Service Animals

Guidelines for Service and Assistance Animals on TVCC Campus

Definitions of a Service or Assistance Animal

Service Animal

A service animal is defined as any animal that is individually trained to do work or perform tasks for the benefit of an individual with a disability, including, but not limited to, a physical, sensory, psychiatric, intellectual, or other mental disability. Examples might include pulling a wheelchair, assisting during a seizure, alerting to the presence of allergens, retrieving items such as medicine or the telephone, providing physical support and assistance with balance and stability, and preventing or interrupting impulsive or destructive behaviors.

Under the Americans with Disabilities Act, individuals with disabilities may use service animals in any public area unless doing so would pose a danger to the health or safety of others or cause undue burden.

Assistance Animal

An assistance animal is defined as any animal with a primary role of providing a person with a disability emotional comfort. These animals are not required to undergo specialized training. Assistance animals are not the same as service animals in that they are not individually trained to do work or perform tasks for the benefit of an individual with a disability. Assistance animals are not allowed in buildings with the exception being the dorm. A request to have an assistance animal in the dorm on campus is considered a request for accommodations and will be reviewed on a case-by-case basis.

Expectations, Rights, and Responsibilities Related to the Use of Animals on Campus:

Care and Supervision

The animal will be the full responsibility of the individual with a disability, and the owner must be consistently in control of the animal. If the animal is not under control or poses a risk to the health or safety of others, then the individual may be asked to remove the animal.

  • Service or Assistance Animals may not be left in any TVCC area to be cared for by another student or person.
  • Service and assistance animals must be harnessed, leashed, tethered or in an animal carrier at all times, unless these devices interfere with the service animal’s work or the individual’s disability prevents using these devices. In that case, the individual must maintain control of the animal through voice, signal, or other effective controls. Exceptions may be granted in an emergency situation, when the animal needs to perform a task requiring it to travel beyond the length of the restraint, or when the owner is unable to retain an animal on a leash due to a disability.
  • The owner is responsible for removing or arranging for the removal of the animal’s waste.

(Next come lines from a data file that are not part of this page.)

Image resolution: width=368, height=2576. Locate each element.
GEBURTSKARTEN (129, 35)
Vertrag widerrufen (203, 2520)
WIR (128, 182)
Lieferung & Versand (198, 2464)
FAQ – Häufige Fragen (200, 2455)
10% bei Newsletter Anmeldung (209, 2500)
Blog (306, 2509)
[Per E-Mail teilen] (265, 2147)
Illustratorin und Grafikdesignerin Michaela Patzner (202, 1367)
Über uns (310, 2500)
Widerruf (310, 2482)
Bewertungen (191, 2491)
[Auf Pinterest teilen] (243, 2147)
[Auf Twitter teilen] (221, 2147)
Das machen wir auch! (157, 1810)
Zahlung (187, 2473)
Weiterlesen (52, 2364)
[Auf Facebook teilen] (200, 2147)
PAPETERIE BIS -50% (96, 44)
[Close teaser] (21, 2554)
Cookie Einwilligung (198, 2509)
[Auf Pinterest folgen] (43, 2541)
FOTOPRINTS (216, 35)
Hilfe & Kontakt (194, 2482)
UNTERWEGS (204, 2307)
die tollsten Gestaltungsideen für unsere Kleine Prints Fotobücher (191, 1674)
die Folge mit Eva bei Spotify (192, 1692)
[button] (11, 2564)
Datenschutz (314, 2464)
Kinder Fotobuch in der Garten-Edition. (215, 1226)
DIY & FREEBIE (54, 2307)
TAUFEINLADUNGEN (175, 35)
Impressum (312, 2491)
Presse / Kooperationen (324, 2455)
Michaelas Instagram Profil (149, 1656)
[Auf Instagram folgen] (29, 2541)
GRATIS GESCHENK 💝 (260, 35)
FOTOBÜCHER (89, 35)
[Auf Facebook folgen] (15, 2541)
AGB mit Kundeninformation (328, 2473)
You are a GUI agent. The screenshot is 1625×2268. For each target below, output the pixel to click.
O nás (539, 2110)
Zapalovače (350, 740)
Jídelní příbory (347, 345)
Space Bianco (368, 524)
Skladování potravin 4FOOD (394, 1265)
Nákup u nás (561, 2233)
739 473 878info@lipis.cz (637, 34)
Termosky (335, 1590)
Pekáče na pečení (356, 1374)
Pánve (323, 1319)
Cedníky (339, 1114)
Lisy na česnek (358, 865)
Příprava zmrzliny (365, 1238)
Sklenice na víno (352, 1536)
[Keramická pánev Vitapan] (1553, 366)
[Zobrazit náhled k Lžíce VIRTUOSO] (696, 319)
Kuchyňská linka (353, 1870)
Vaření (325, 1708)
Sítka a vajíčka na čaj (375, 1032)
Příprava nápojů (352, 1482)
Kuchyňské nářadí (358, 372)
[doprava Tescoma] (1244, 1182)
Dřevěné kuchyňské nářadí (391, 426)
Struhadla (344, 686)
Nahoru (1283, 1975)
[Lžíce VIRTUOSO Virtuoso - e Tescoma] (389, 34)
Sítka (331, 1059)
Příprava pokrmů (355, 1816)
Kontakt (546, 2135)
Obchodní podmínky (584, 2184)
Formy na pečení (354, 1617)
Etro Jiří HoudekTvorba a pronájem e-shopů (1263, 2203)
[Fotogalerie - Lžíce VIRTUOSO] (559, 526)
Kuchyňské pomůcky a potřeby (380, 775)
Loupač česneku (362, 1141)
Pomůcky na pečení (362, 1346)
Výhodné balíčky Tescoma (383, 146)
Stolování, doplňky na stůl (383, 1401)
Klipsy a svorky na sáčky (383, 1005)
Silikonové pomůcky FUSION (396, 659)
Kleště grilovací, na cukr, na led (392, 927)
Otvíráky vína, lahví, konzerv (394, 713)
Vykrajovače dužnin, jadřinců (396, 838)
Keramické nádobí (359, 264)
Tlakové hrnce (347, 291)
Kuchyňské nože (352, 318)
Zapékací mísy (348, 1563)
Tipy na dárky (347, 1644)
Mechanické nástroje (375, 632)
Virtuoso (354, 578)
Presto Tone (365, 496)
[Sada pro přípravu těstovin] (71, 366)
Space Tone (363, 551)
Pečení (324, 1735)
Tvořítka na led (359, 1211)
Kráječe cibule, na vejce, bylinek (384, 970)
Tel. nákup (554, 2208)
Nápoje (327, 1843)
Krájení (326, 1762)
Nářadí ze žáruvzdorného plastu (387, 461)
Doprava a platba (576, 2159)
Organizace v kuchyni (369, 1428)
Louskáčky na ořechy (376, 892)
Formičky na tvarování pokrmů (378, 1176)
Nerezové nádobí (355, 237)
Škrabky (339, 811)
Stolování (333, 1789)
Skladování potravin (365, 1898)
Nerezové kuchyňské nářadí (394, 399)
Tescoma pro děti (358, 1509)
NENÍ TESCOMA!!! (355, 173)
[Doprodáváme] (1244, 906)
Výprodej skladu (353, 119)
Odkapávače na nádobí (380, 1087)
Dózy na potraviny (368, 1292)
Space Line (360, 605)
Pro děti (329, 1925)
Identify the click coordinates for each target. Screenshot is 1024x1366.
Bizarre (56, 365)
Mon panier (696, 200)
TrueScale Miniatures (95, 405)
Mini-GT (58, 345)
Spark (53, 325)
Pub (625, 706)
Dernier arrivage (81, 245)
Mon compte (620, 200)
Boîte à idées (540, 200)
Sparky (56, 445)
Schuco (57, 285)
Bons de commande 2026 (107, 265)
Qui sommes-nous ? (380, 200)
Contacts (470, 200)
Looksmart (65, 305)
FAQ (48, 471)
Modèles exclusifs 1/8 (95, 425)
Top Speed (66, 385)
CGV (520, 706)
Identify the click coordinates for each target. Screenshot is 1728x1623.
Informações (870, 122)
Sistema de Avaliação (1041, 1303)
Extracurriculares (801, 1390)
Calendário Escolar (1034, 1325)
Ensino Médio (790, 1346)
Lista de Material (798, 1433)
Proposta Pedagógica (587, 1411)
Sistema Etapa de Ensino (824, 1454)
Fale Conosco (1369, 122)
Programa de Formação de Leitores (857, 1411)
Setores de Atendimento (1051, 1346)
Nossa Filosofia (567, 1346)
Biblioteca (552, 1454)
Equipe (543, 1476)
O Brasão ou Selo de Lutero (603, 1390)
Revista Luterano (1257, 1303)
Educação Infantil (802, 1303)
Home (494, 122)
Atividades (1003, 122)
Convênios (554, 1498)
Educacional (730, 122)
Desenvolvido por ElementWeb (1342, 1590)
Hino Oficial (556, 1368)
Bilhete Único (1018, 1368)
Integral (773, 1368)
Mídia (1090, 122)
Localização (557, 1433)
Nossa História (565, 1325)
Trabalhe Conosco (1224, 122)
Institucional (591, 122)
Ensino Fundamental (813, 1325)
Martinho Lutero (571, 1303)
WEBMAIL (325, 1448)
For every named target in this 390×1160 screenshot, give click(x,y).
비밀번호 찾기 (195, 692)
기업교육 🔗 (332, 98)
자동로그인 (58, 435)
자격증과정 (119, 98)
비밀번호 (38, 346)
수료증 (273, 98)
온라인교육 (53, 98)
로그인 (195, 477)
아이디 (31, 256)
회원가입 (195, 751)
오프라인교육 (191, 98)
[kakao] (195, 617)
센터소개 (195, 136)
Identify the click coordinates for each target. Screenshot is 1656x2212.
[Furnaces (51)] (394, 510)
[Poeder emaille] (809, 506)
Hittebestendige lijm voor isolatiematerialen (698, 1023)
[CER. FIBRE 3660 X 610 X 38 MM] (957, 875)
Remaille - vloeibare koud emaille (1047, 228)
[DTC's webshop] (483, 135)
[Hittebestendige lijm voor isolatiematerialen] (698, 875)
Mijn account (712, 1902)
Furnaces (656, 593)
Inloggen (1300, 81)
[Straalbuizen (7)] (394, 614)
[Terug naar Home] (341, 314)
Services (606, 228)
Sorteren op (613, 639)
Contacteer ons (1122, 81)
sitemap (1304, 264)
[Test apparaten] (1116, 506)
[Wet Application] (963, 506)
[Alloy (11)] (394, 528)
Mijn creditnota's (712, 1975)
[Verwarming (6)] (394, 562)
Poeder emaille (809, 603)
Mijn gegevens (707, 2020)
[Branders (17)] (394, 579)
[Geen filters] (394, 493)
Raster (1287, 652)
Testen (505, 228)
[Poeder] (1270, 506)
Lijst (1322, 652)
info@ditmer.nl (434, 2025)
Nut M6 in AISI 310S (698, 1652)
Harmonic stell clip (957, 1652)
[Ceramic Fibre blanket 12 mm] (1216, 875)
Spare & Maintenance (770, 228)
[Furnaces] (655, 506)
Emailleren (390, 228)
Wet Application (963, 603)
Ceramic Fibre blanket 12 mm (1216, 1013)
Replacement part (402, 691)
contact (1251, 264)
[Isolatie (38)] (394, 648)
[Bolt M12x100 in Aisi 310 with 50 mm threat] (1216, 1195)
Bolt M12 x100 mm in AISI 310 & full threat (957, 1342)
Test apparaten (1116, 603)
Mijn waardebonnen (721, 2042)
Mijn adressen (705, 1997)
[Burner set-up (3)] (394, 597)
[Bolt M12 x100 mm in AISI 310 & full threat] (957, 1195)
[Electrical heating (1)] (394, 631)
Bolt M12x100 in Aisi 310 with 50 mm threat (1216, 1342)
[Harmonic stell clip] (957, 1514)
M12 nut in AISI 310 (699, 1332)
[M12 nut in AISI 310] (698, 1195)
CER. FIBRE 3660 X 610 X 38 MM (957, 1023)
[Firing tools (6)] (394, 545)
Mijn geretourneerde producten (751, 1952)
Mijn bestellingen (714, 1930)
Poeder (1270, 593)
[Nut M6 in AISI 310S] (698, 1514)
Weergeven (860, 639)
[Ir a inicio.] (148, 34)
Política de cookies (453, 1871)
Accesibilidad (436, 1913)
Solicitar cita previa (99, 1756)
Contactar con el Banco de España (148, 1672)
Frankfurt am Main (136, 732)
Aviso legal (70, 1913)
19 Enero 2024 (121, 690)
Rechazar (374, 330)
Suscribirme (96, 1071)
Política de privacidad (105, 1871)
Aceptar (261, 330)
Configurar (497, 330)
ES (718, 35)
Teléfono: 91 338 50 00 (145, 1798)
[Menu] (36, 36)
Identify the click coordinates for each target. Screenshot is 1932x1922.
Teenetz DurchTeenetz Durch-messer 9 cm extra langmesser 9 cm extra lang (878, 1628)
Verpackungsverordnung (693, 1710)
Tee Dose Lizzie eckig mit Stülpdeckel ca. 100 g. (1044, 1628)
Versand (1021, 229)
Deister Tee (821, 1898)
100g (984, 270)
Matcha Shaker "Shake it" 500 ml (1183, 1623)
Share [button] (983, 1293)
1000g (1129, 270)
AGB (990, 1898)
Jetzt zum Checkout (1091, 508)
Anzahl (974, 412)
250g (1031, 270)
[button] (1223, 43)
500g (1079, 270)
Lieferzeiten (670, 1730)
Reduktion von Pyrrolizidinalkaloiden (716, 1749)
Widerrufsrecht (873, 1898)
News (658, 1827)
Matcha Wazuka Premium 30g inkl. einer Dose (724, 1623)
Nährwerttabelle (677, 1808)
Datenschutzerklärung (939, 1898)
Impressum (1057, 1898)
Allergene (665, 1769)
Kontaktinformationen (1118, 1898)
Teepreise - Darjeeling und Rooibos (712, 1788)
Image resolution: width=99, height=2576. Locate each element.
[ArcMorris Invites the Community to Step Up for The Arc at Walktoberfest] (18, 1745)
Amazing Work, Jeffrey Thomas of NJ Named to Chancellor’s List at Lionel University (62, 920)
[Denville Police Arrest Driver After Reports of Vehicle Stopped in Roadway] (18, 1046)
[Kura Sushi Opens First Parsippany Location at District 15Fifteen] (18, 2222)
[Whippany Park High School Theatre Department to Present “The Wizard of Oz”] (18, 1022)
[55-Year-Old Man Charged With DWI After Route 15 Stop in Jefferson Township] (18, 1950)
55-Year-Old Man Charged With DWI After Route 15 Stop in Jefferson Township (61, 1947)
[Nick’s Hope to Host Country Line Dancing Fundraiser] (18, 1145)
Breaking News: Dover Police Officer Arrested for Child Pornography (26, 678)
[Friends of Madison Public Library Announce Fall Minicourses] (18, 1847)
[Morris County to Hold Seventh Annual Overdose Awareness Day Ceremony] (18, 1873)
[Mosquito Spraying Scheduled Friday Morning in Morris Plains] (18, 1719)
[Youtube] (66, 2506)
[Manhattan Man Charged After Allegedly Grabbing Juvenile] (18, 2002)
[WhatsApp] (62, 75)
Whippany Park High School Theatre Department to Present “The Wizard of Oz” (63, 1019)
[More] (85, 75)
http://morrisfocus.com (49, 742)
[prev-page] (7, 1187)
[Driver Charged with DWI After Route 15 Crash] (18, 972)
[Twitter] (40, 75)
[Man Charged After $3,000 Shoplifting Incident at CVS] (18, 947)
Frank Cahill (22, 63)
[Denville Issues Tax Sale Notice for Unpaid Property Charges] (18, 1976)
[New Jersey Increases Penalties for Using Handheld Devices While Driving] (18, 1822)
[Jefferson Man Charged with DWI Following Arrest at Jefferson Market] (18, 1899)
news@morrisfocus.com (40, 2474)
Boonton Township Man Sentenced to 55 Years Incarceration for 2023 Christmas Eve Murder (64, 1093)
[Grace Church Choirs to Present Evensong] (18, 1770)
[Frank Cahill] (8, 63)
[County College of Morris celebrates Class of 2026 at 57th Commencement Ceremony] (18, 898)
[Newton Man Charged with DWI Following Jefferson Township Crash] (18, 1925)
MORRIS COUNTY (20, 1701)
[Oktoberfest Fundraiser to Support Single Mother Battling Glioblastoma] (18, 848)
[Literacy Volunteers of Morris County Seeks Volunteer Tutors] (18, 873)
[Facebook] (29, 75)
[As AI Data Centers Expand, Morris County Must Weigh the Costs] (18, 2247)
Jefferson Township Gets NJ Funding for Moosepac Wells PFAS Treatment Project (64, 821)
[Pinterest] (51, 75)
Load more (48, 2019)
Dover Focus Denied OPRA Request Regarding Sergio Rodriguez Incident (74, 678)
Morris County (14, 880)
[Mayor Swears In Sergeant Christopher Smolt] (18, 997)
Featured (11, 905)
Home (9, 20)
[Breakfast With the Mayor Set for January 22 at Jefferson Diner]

This will result in placing the waste in a closed container and then removing the container to an outdoor trash bin.
  • Individuals may be responsible for any damage that is caused by their animals.

Licensing

According to Oregon and Idaho law, any animal that has reached a proper level of maturity must be licensed and must display a license on its collar at all times.

It is the student’s responsibility to know and understand these ordinances, laws, and regulations.

Health

Animals on campus must have an annual clean bill of health (including vaccinations and immunity shots against rabies and/or other diseases common to the type of animal) that is signed by a licensed veterinarian. A valid vaccination tag must be worn by the animal at all times. Owners need to make sure that the animal is kept as clean as possible. Regular bathing/grooming and pest control measures also need to be performed by the owner.

Exclusion of a service or assistance animal

Reasons for consideration of exclusion of a service or assistance animal:

TVCC may pursue the process for determining if a service or assistance animal should be excluded from campus for the following reasons:

  • The animal is not under the direct physical control of the owner
  • The animal poses a direct threat to the health or safety of others
  • The animal’s presence would result in substantial property damage to the property of others, including, but not limited to TVCC property
  • The animal’s presence results in a fundamental alteration of a TVCC program
  • The animal or its presence creates an unmanageable disturbance or interference with the TVCC community.